• Instructions to follow
Only an exact copy of the records below will serve as the answer.

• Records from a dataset
□ □ □ □
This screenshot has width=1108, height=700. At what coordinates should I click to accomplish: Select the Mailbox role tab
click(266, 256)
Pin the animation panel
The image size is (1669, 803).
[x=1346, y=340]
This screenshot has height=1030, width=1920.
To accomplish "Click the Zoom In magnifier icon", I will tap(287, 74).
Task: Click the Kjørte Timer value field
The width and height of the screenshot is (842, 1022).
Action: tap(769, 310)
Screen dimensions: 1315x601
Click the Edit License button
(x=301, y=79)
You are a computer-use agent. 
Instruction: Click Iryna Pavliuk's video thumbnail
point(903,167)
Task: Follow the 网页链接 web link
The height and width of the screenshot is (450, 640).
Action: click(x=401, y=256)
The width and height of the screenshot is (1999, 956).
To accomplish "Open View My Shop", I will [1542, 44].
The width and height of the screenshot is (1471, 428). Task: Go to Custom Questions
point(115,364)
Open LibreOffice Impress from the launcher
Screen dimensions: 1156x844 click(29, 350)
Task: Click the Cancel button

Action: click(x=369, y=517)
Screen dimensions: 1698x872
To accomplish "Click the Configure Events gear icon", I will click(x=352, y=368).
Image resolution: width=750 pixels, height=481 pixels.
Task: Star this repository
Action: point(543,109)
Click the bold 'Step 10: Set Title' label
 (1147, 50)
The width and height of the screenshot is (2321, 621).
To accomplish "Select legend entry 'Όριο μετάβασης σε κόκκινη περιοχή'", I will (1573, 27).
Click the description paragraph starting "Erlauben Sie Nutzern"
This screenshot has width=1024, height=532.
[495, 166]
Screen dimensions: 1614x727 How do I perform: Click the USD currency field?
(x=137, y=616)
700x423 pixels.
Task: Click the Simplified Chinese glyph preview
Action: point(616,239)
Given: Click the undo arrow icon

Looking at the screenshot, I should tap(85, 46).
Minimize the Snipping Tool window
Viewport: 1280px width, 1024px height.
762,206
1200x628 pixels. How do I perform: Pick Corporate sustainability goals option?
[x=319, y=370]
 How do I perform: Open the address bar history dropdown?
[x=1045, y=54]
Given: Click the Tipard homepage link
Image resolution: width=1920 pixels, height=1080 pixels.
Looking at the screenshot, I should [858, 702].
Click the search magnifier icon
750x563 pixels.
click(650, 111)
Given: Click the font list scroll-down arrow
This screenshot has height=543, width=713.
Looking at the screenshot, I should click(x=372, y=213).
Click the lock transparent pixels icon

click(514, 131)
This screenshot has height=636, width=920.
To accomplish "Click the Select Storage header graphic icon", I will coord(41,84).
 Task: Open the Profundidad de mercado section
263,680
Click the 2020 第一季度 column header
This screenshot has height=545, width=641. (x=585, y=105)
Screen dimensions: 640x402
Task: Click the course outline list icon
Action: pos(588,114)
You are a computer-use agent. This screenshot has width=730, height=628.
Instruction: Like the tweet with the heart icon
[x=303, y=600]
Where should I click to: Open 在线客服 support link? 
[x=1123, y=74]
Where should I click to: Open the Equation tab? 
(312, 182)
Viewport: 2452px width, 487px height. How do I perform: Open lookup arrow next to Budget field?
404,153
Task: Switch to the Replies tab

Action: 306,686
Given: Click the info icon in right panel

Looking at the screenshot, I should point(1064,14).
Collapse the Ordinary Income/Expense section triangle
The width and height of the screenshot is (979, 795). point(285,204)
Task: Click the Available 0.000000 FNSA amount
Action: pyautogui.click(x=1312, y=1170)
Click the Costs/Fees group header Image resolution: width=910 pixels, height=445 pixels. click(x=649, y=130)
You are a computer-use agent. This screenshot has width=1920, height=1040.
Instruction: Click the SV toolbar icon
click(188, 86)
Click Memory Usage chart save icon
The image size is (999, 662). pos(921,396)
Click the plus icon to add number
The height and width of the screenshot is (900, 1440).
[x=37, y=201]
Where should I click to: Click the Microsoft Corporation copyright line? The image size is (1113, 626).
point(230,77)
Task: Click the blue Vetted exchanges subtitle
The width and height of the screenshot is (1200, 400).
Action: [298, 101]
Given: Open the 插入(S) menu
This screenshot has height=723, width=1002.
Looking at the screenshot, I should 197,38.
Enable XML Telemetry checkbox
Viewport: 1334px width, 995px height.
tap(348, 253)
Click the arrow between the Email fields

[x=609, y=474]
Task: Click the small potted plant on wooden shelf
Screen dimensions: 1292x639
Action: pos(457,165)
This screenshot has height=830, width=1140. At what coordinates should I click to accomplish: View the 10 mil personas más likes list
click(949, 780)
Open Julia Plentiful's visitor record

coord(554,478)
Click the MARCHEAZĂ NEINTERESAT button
□ □ □ □
• Reply to the task
This screenshot has width=1108, height=700. At what coordinates should I click to accomplish: Select the Mailbox role tab
click(266, 256)
Pin the animation panel
The image size is (1669, 803).
[x=1346, y=340]
This screenshot has height=1030, width=1920.
To accomplish "Click the Zoom In magnifier icon", I will tap(287, 74).
Task: Click the Kjørte Timer value field
The width and height of the screenshot is (842, 1022).
Action: tap(769, 310)
Screen dimensions: 1315x601
Click the Edit License button
(x=301, y=79)
You are a computer-use agent. 
Instruction: Click Iryna Pavliuk's video thumbnail
point(903,167)
Task: Follow the 网页链接 web link
The height and width of the screenshot is (450, 640).
Action: click(x=401, y=256)
The width and height of the screenshot is (1999, 956).
To accomplish "Open View My Shop", I will [1542, 44].
The width and height of the screenshot is (1471, 428). Task: Go to Custom Questions
point(115,364)
Open LibreOffice Impress from the launcher
Screen dimensions: 1156x844 click(29, 350)
Task: Click the Cancel button

Action: click(x=369, y=517)
Screen dimensions: 1698x872
To accomplish "Click the Configure Events gear icon", I will click(x=352, y=368).
Image resolution: width=750 pixels, height=481 pixels.
Task: Star this repository
Action: point(543,109)
Click the bold 'Step 10: Set Title' label
 (1147, 50)
The width and height of the screenshot is (2321, 621).
To accomplish "Select legend entry 'Όριο μετάβασης σε κόκκινη περιοχή'", I will (1573, 27).
Click the description paragraph starting "Erlauben Sie Nutzern"
This screenshot has width=1024, height=532.
[495, 166]
Screen dimensions: 1614x727 How do I perform: Click the USD currency field?
(x=137, y=616)
700x423 pixels.
Task: Click the Simplified Chinese glyph preview
Action: point(616,239)
Given: Click the undo arrow icon

Looking at the screenshot, I should tap(85, 46).
Minimize the Snipping Tool window
Viewport: 1280px width, 1024px height.
762,206
1200x628 pixels. How do I perform: Pick Corporate sustainability goals option?
[x=319, y=370]
 How do I perform: Open the address bar history dropdown?
[x=1045, y=54]
Given: Click the Tipard homepage link
Image resolution: width=1920 pixels, height=1080 pixels.
Looking at the screenshot, I should [858, 702].
Click the search magnifier icon
750x563 pixels.
click(650, 111)
Given: Click the font list scroll-down arrow
This screenshot has height=543, width=713.
Looking at the screenshot, I should click(x=372, y=213).
Click the lock transparent pixels icon

click(514, 131)
This screenshot has height=636, width=920.
To accomplish "Click the Select Storage header graphic icon", I will coord(41,84).
 Task: Open the Profundidad de mercado section
263,680
Click the 2020 第一季度 column header
This screenshot has height=545, width=641. (x=585, y=105)
Screen dimensions: 640x402
Task: Click the course outline list icon
Action: pos(588,114)
You are a computer-use agent. This screenshot has width=730, height=628.
Instruction: Like the tweet with the heart icon
[x=303, y=600]
Where should I click to: Open 在线客服 support link? 
[x=1123, y=74]
Where should I click to: Open the Equation tab? 
(312, 182)
Viewport: 2452px width, 487px height. How do I perform: Open lookup arrow next to Budget field?
404,153
Task: Switch to the Replies tab

Action: 306,686
Given: Click the info icon in right panel

Looking at the screenshot, I should point(1064,14).
Collapse the Ordinary Income/Expense section triangle
The width and height of the screenshot is (979, 795). point(285,204)
Task: Click the Available 0.000000 FNSA amount
Action: pyautogui.click(x=1312, y=1170)
Click the Costs/Fees group header Image resolution: width=910 pixels, height=445 pixels. click(x=649, y=130)
You are a computer-use agent. This screenshot has width=1920, height=1040.
Instruction: Click the SV toolbar icon
click(188, 86)
Click Memory Usage chart save icon
The image size is (999, 662). pos(921,396)
Click the plus icon to add number
The height and width of the screenshot is (900, 1440).
[x=37, y=201]
Where should I click to: Click the Microsoft Corporation copyright line? The image size is (1113, 626).
point(230,77)
Task: Click the blue Vetted exchanges subtitle
The width and height of the screenshot is (1200, 400).
Action: [298, 101]
Given: Open the 插入(S) menu
This screenshot has height=723, width=1002.
Looking at the screenshot, I should 197,38.
Enable XML Telemetry checkbox
Viewport: 1334px width, 995px height.
tap(348, 253)
Click the arrow between the Email fields

[x=609, y=474]
Task: Click the small potted plant on wooden shelf
Screen dimensions: 1292x639
Action: pos(457,165)
This screenshot has height=830, width=1140. At what coordinates should I click to accomplish: View the 10 mil personas más likes list
click(949, 780)
Open Julia Plentiful's visitor record

coord(554,478)
Click the MARCHEAZĂ NEINTERESAT button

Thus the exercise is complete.